What symptoms can develop on the skin due to COVID-19?

  • Acral or peripheral lesions – These lesions (skin injury or damage) occur in the peripheral and extreme body parts (acral areas) such as fingers, toes, the tip of the nose, ears, etc. A study conducted by Springer Nature revealed that acral lesions were the most common type of rash observed in COVID-19 patients, mostly in young adults. The majority of these patients developed a milder illness due to COVID-19. Acral lesions were mostly observed after the development of other COVID-19 symptoms.  
  • Maculopapular rashes – These are characterized by a flat, red area on the skin covered by small, raised bumps. They are one of the most common skin manifestations of COVID-19, known to affect mainly middle-aged patients. This symptom may appear along with other COVID-19 symptoms. These rashes appear visibly red only in people with lighter skin tone. Since maculopapular rashes are generally a side effect of certain medicines, it may not serve as a diagnostic marker for COVID-19.
  • Vesicular rashes or blisters – These appear before the onset of other COVID-19 symptoms. They mainly affect the trunk or torso of the body and usually demonstrate chicken pox-like symptoms. Since vesicular rashes are mostly concerned with viral infections, researchers feel that it can be a useful tool in the early diagnosis of COVID-19.
  • Urticarial rashes or hives – These rashes are characterised by a breakout of swollen, pale red bumps on the skin. Besides appearing on the palm region of the hand, they were mainly found in the trunk or torso of COVID-19 patients. These rashes are also known to be caused by certain medicines used to treat COVID-19 like azithromycin, remdesivir, etc.
  • Livedo or skin discolouration – Though relatively uncommon when compared to other skin symptoms, livedo or skin discolouration (purple skin) are mainly seen in elderly patients. These symptoms are associated with severe COVID-19 illness and higher hospitalisation rates. Due to their correlation with the COVID-19 severity, such rashes can indicate the probable outcomes of COVID-19.

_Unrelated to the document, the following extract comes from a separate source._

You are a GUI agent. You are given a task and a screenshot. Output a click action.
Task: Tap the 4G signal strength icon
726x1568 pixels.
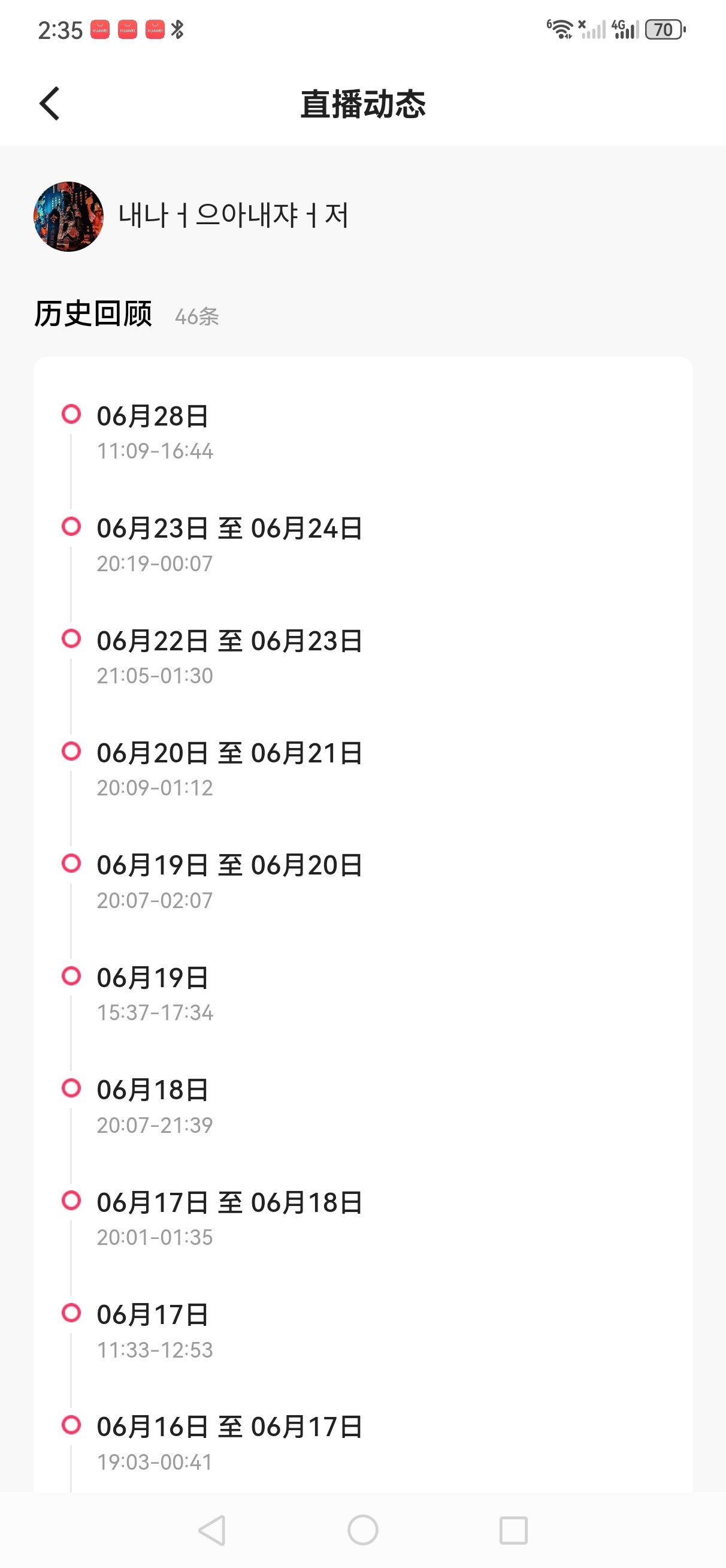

In a study conducted on 88 COVID-19 patients in Lombardy, Italy, it was found that 18 of them (20.4%) had skin-related problems. Eight of these patients developed symptoms at the onset, and 10 patients after the hospitalization.

What are COVID toes?

There is yet another skin manifestation of COVID-19 that has garnered the attention of scientists and dermatologists around the world – called COVID toes. The American Academy of Dermatology Association (AAD) has observed that several patients who test positive for COVID-19 developed discoloured (purple or pink) and swollen toes. Most of these patients comprised healthy young adults, teenagers, and children who never developed any other COVID-19 symptoms such as fever, dry cough, breathlessness, etc. In rare cases, even if they develop symptoms, it is usually mild.

Besides discoloration and swelling, COVID toes may result in blisters, pain, itch, raised painful bumps, and patients may sometimes notice pus under their skin.

What should I do if I notice any of these skin symptoms?

Not all skin rashes mean that you have COVID-19. Some skin rashes may develop in your body because of an allergic reaction, side effect of a certain medicine, or other dermatological conditions. There is still a lot of research that needs to be done to conclude whether skin rashes can be a sign of COVID-19. If you notice any of these skin rashes, isolate yourself and consult a doctor immediately. The doctor will do a thorough evaluation of other COVID-19 symptoms that you may have, along with clinical signals to determine if you need to get tested for the Coronavirus.